→ **WHAT TO PRODUCE**
Produce the records below again, word for word, but stop after the line that contains "Task: Add a new page with the plus thumbnail".

Dataset entries
------------

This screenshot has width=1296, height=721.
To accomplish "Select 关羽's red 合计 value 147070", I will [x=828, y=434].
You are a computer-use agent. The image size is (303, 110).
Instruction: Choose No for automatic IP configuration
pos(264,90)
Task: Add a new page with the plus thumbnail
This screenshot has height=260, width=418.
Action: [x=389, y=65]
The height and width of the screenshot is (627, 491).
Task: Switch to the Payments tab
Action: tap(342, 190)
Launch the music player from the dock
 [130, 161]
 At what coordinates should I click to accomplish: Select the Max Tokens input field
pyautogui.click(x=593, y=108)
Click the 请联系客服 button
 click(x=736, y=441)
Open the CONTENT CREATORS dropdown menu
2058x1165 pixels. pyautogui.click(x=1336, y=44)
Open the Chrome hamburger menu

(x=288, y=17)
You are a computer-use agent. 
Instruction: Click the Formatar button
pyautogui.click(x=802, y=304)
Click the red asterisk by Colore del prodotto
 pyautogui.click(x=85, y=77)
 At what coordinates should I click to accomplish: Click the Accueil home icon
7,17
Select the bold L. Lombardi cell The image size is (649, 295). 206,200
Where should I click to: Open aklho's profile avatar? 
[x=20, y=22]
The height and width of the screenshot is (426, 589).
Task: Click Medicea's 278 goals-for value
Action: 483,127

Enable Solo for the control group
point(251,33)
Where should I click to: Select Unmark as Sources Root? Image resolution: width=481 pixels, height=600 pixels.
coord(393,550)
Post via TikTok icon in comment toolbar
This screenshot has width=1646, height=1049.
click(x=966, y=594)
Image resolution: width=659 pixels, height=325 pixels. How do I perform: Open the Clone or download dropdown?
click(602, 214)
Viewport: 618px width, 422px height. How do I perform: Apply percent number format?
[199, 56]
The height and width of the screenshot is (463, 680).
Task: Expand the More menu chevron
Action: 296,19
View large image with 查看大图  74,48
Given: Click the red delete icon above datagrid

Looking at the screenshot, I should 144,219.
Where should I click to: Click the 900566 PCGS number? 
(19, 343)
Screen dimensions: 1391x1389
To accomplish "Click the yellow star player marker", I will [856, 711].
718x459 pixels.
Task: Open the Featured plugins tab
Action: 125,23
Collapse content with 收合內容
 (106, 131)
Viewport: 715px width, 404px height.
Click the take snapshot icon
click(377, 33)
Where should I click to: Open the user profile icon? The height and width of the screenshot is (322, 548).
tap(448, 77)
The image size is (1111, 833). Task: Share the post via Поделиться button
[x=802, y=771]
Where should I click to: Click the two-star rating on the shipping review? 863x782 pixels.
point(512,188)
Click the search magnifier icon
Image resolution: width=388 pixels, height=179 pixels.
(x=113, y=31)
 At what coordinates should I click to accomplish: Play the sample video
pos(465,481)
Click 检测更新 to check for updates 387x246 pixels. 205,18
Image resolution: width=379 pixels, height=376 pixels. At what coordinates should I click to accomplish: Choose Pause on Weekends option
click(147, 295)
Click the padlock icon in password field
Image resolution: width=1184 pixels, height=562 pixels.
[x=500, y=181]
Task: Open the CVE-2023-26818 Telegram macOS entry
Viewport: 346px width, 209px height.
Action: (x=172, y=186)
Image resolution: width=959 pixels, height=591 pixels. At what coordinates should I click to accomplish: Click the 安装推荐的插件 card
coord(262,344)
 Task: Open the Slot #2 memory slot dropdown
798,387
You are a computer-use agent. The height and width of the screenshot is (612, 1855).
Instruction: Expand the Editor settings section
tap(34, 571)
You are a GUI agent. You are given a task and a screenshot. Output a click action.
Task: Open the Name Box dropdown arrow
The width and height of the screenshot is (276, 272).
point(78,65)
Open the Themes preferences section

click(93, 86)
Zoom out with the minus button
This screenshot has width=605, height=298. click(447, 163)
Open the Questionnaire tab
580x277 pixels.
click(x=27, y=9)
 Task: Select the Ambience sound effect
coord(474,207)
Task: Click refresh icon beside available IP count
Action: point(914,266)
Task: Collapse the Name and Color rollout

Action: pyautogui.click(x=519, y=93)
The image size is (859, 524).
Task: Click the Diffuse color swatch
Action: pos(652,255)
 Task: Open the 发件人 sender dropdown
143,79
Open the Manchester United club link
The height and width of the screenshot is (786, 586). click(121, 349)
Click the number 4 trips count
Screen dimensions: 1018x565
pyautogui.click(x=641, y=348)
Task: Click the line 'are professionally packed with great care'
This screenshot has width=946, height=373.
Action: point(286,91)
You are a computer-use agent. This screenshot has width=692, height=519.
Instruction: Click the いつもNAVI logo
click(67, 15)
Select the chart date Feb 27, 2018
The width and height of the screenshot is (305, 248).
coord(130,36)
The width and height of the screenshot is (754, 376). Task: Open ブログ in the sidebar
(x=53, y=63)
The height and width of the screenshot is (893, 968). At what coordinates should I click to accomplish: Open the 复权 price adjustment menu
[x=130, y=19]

------------

→ **ANSWER SECTION**
This screenshot has width=1296, height=721.
To accomplish "Select 关羽's red 合计 value 147070", I will [x=828, y=434].
You are a computer-use agent. The image size is (303, 110).
Instruction: Choose No for automatic IP configuration
pos(264,90)
Task: Add a new page with the plus thumbnail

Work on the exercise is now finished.